Currently, physical fibre cables are the main obstacles to faster internet delivery in urban areas as they are costly and slow to implement. Covid-19 posed another hurdle, resulting in delays of up to 24 months to roll out the cables typically needed in last mile connectivity for 5G, home and office broadband.

Transcelestial’s technology relies on lasers instead, which makes it possible to beam fibre-grade internet without the need for wires between buildings, cell towers or street-level poles. This can be implemented in a fraction of the time and cost of physical fibre cables.

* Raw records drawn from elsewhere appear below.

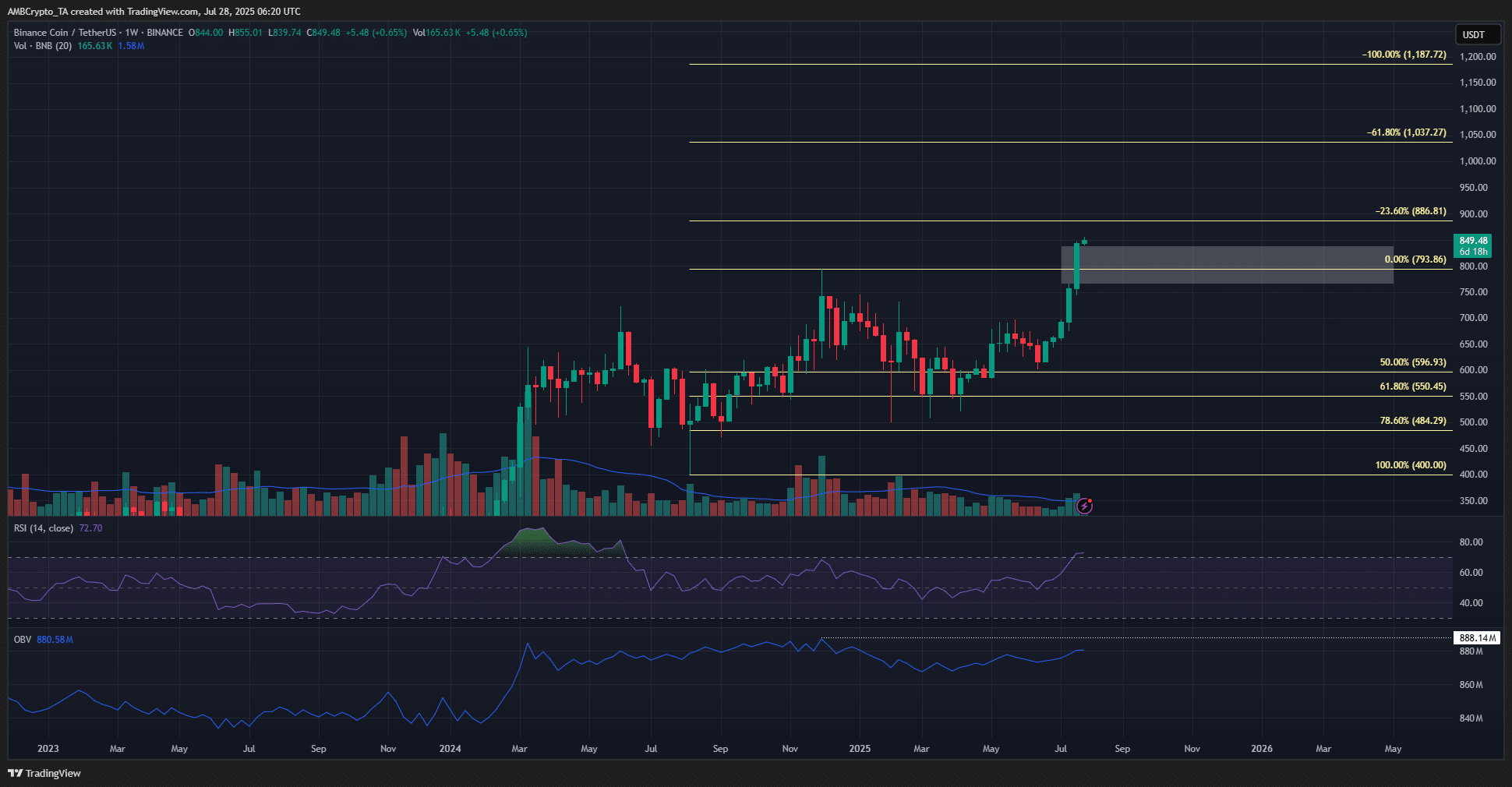The width and height of the screenshot is (1512, 787).
Task: Select the Vol · BNB (20) indicator legend
Action: pyautogui.click(x=43, y=46)
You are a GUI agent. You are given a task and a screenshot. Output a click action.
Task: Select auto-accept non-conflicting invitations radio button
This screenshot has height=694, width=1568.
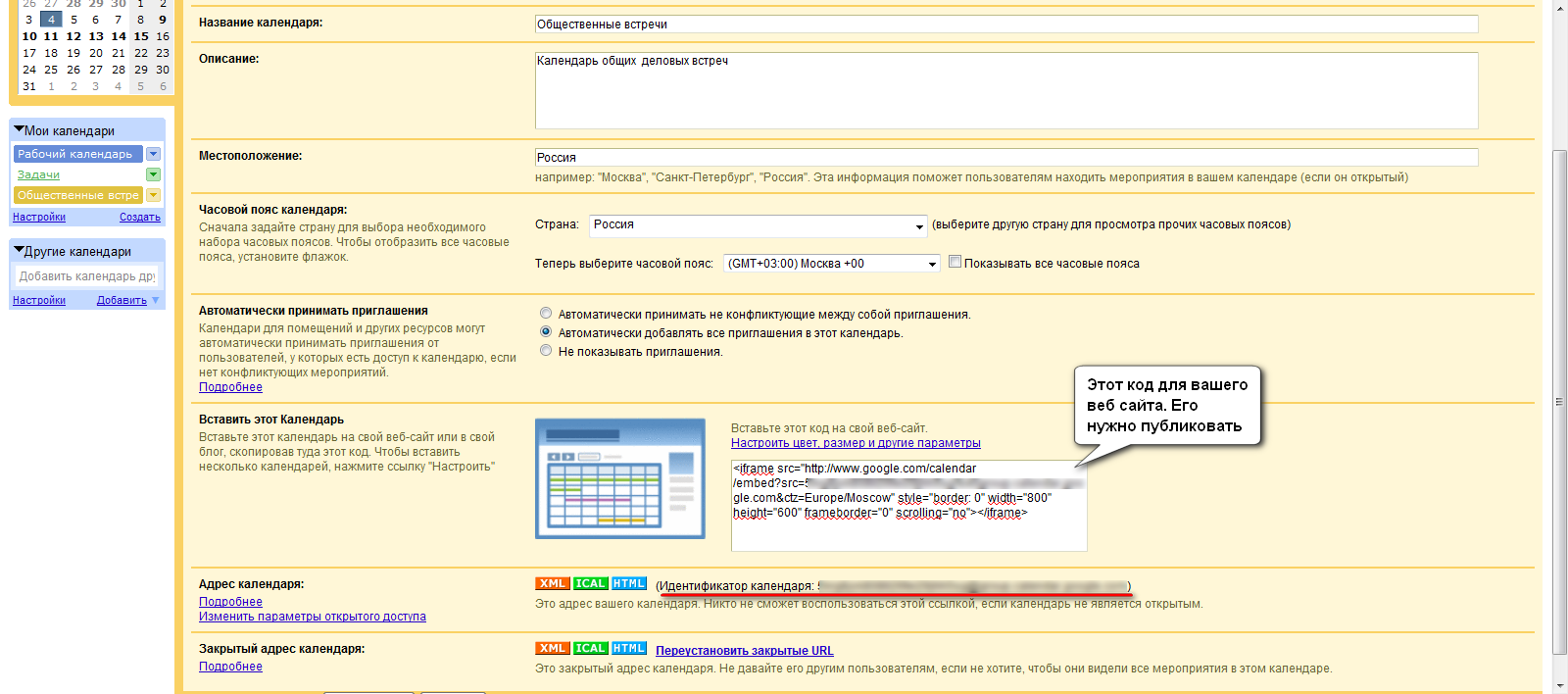point(546,314)
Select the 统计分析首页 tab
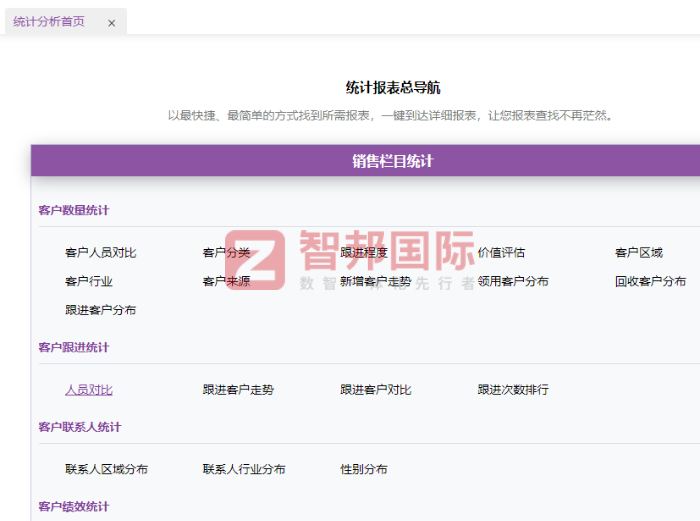The image size is (700, 521). click(49, 22)
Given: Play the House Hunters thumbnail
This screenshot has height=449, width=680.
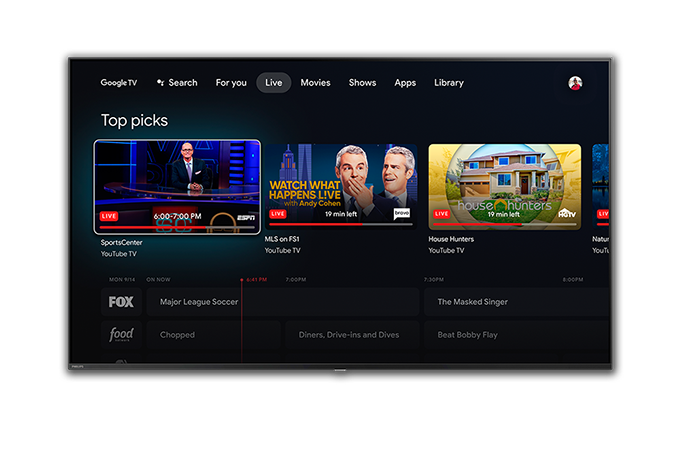Looking at the screenshot, I should click(504, 185).
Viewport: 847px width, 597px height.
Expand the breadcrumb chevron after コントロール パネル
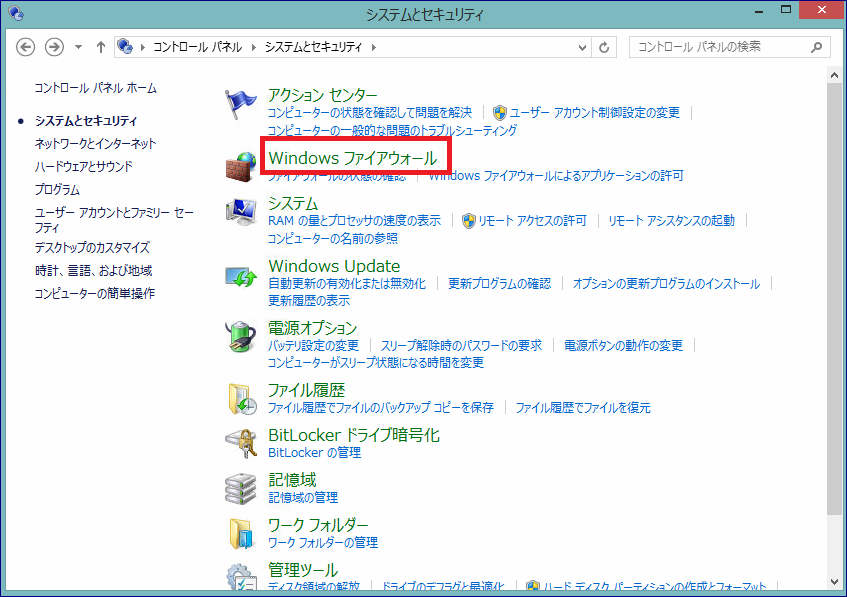pos(251,46)
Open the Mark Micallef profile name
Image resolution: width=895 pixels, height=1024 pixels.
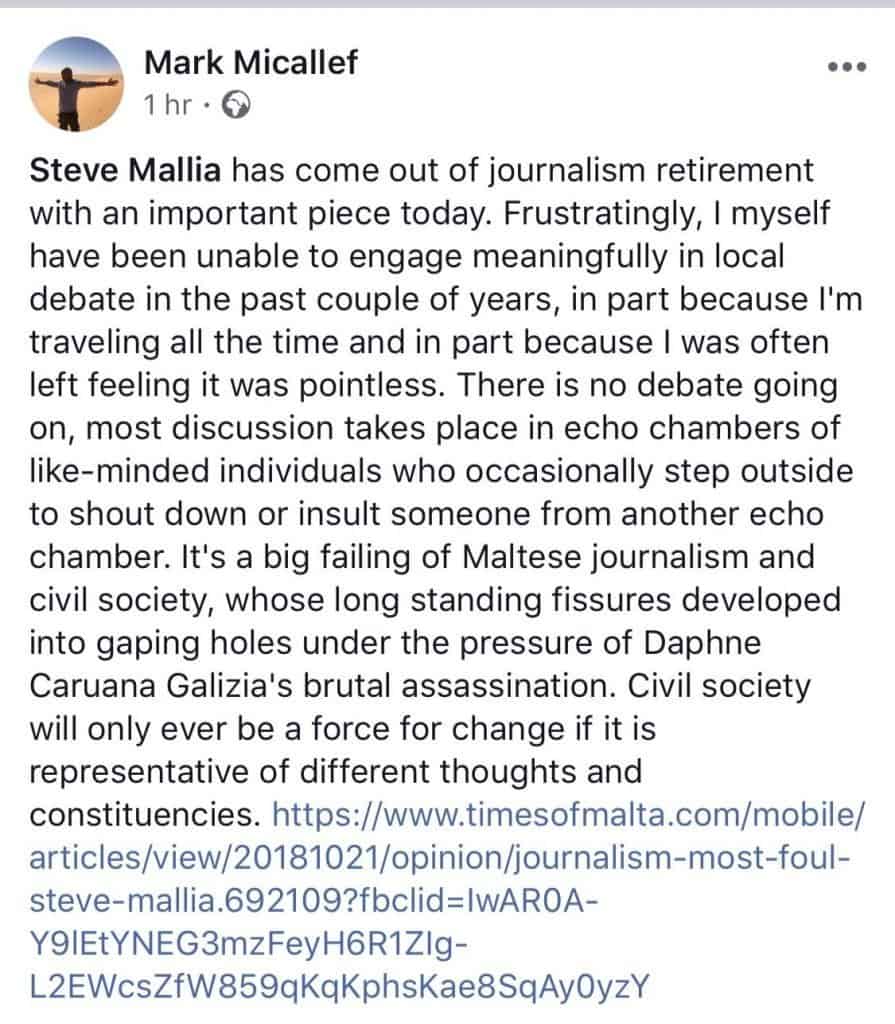[x=250, y=63]

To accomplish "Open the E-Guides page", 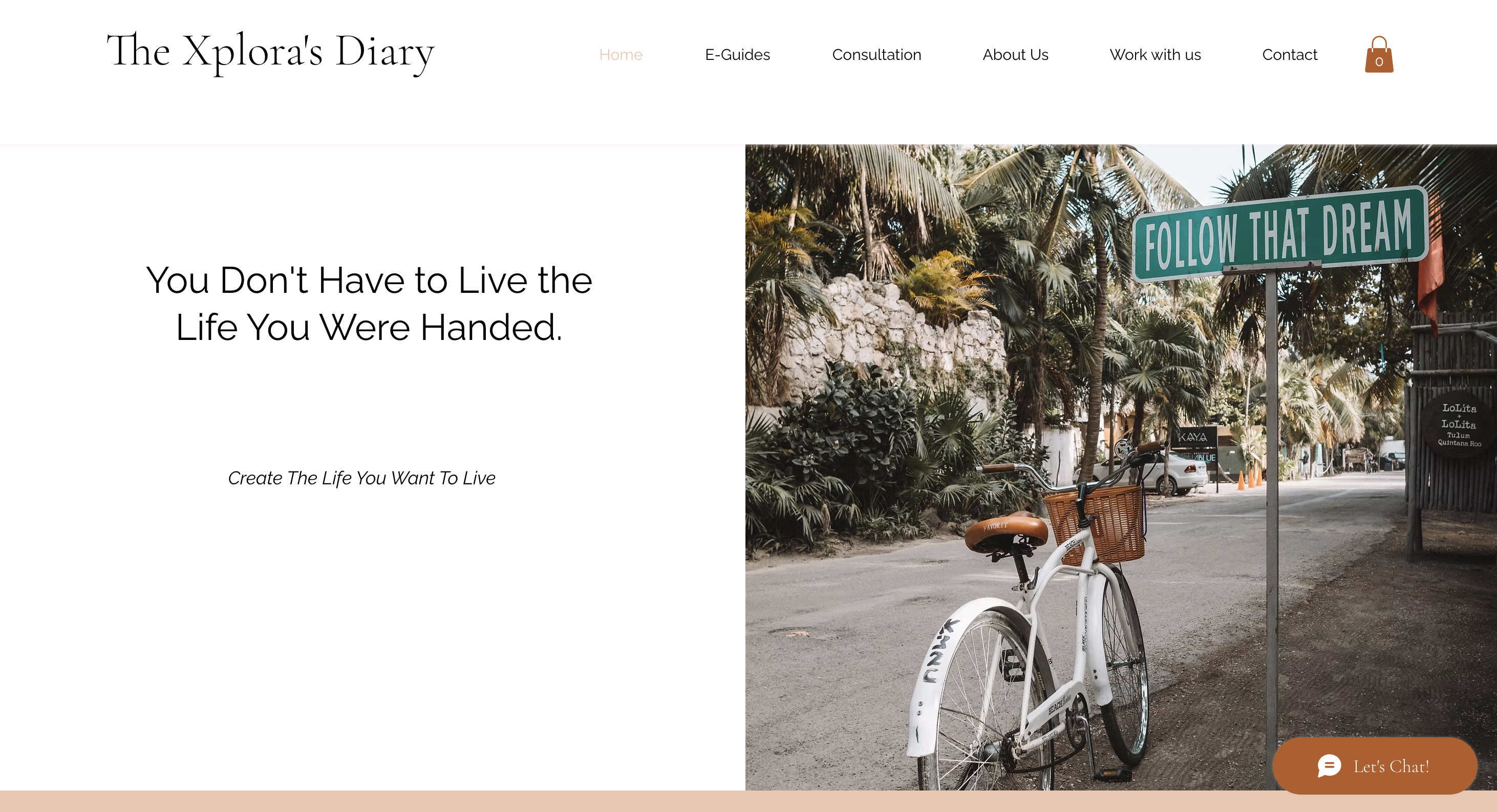I will click(737, 55).
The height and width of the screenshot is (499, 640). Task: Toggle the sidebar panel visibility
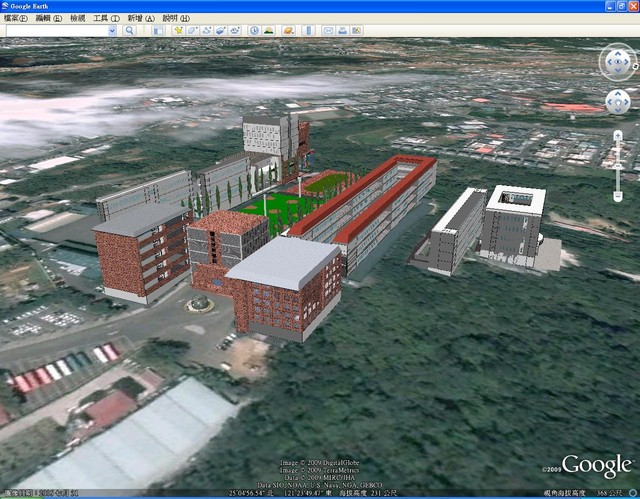click(157, 30)
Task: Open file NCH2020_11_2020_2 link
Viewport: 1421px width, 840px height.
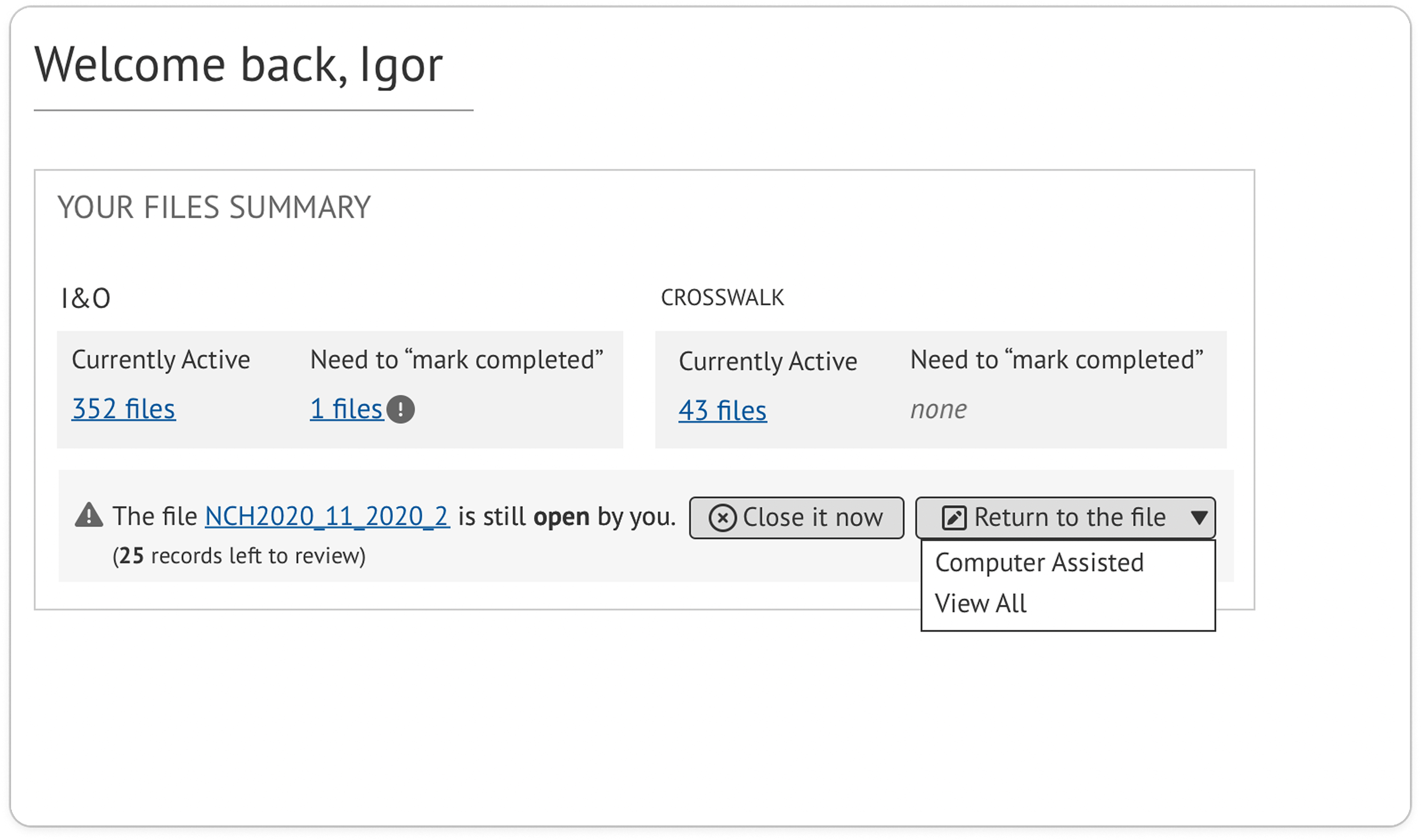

“Transcelestial’s solution gives the industry another option to fibre optic cables, which require infrastructure-intensive physical wires… We are forging a new path for connectivity in our market that could mean a much faster rollout of internet upgrades,” said Joseph Giam, managing director of Glocomp.

The solution will be made accessible to mobile network operators, internet service providers, enterprises and resellers nationwide via Glocomp’s comprehensive portfolio of information and communications technology solutions and services. The parties hope to demonstrate wireless laser communications in Kuala Lumpur with Glocomp’s existing telco and enterprise clients, who will trial the solution first-hand.

The accelerated rollout aligns with existing national initiatives under the Malaysia Digital Economy Blueprint (MyDIGITAL) to drive 5G, support fixed wireless access and connect homes and offices with broadband. To date, RM28 billion have been allocated by the government to Jalinan Digital Negara (Jendela) to strengthen digital connectivity in the country.

“Malaysia’s telecom service providers, enterprises and the government have taken active steps to narrow the digital divide. They’ve shown tremendous interest for more ubiquitous 5G and broadband services and Digital Nasional Bhd is one great example of this in action. But given the marginal spread of fibre cables across the country, the transformation could come at a high cost of time, resources and complexity.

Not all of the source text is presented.